In the case of the daily reducing balance, interest is calculated only on the outstanding loan amount, which reduces every time you pay off your EMIs or make any prepayments.
Interest Rate
Rate at which the lenders charge interest for the loan amount.
IRR
Internal Rate of Return is the rate at which the lender accounts for interest.
Legal Scrutiny Report
The documents which are pertaining to your property needs to be scrutnised by the legal personnel or advocate of the Bank to ensure that you are buying a property that is clear and marketeable.
Margin Amount
Margin Amount is the difference between the total cost of the project and the loan amount sanctioned.This money has to be invested by the borrower prior to the release of the loan amount.
Market Value
This is the value of the property as per the prevailing market value.
Marketable Title
A person is said to have a marketable title only when the title to the property is clear and he/she has the right and capacity to transfer the same.
Monthly rest
In a monthly rest, the interest is calculated on the outstanding principal at the beginning of every month. Once the interest is calculated at the rate applicable to you for the month it is deducted from the EMI received during the month. The balance component of the EMI forms the principal paid during the month. This amount is then deducted from the opening balance of the principal (i.e. the amt on which the interest was calculated). The balance amount is carried forward as the opening balance of the principal for the next month.
NPA (Non Performing Assets)
As per the extant norms, among other conditions, if interest and/or instalments remain unpaid in a loan account for a period of more than 180 days on the relevant date, the loan account concerned is to be classified as NPA. With effect from 31.3.2004, the period is reduced to 90 days.

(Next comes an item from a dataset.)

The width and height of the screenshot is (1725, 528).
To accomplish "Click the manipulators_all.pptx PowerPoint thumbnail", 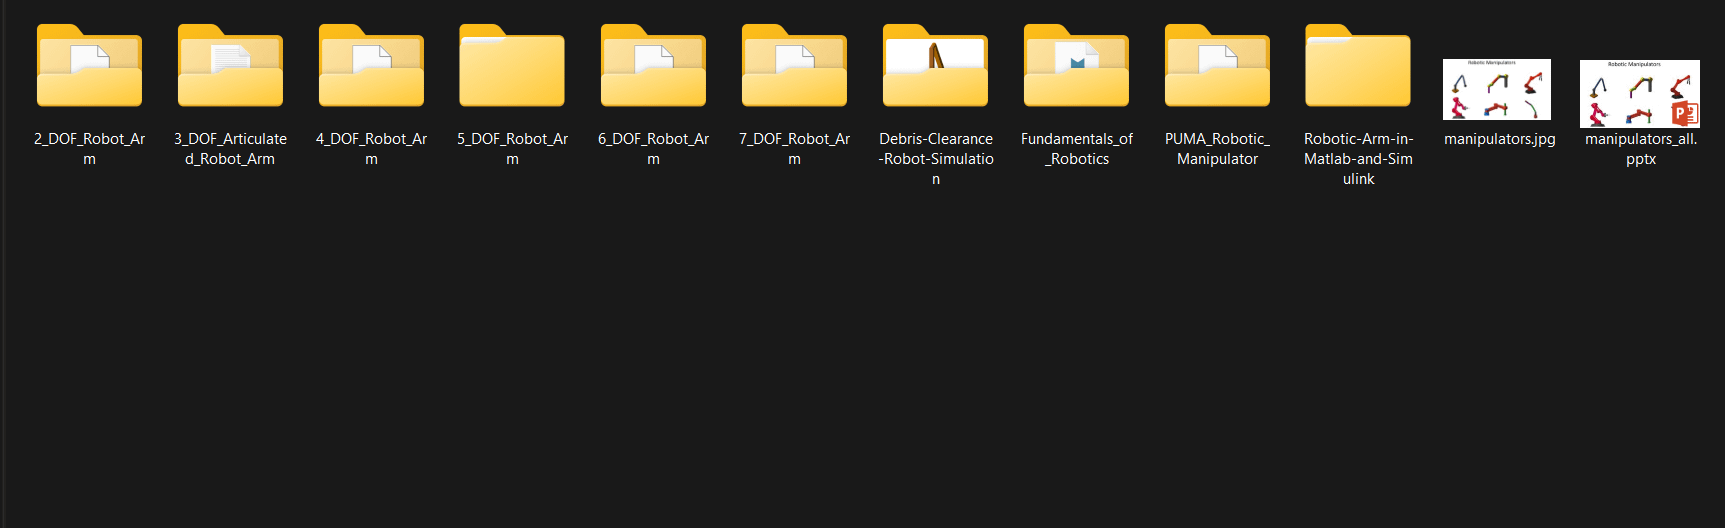I will 1639,93.

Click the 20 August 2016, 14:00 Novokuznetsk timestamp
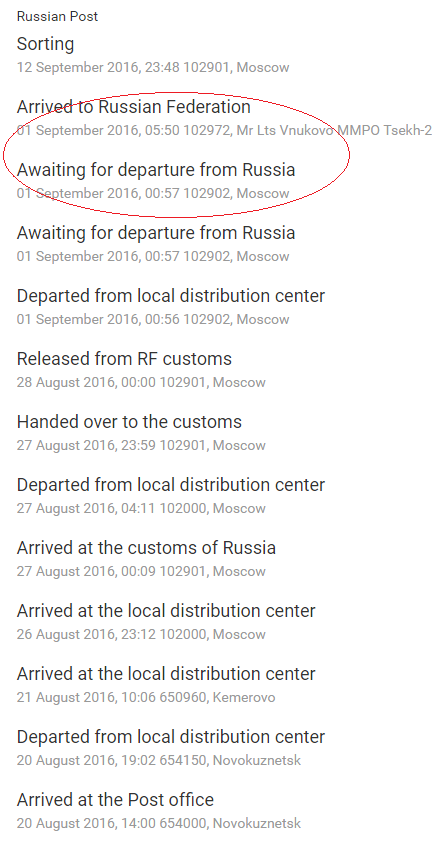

Accordingly, with effect from 31.3.2004, an account will be classified as NPA, if, inter alia, interest and or instalment remains unpaid in a loan account for a period of more than 90 days.
Overdue
Any amount due to the bank under any credit facility is 'overdue' if it is not paid on the due date fixed by the bank.
Penal interest
If the installments are not received as per the repayment terms, by the end of the month, the borrower will be charged interest on the installments delayed which is called as penal interest.
Pre EMI
You've chosen a property that's yet under construction. So the Bank makes the disbursement in parts based on the progress of the construction of your property. However till the loan is fully disbursed you have to pay simple interest at the rate you have agreed upon with the Bank. This is known as the Pre EMI. And from the month following in which the full disbursement is made you will start paying your EMI.
Prepayment Charges
Most Banks charge some fee for pre-payment of loan before the tenure is over.Your earning capacity normally increases with your age and a pre-payment fee can be a big cost.The fee is normally in the range of 1-2% of the pre-paid amount.
Tenure of the Loan
It is the Repayment Period of loan. Normally, loans are given for a period of 1-15 years. Some Banks also give loans upto 20 years at an additional interest cost of 0.25% -0.5%.
Variable rate loan
Variable rate is one where the rate charged by the Bank on your loan keeps changing with respect to the rates in the market over the tenure of the loan. Typically, the rate charged by the BankI is on the basis of their cost of funds and the prevailing market rates. These rates change periodically. Accordingly the tenure increases or decreases or alternatively the EMI increases or decreases based on whether the rates move upwards or downwards. Every Bank decides whether to change the rate of interest or change the tenure at the time of sanction. It is advisable to go in for the Variable rate if you feel that the interest rates have reached its peak and can only go downwards.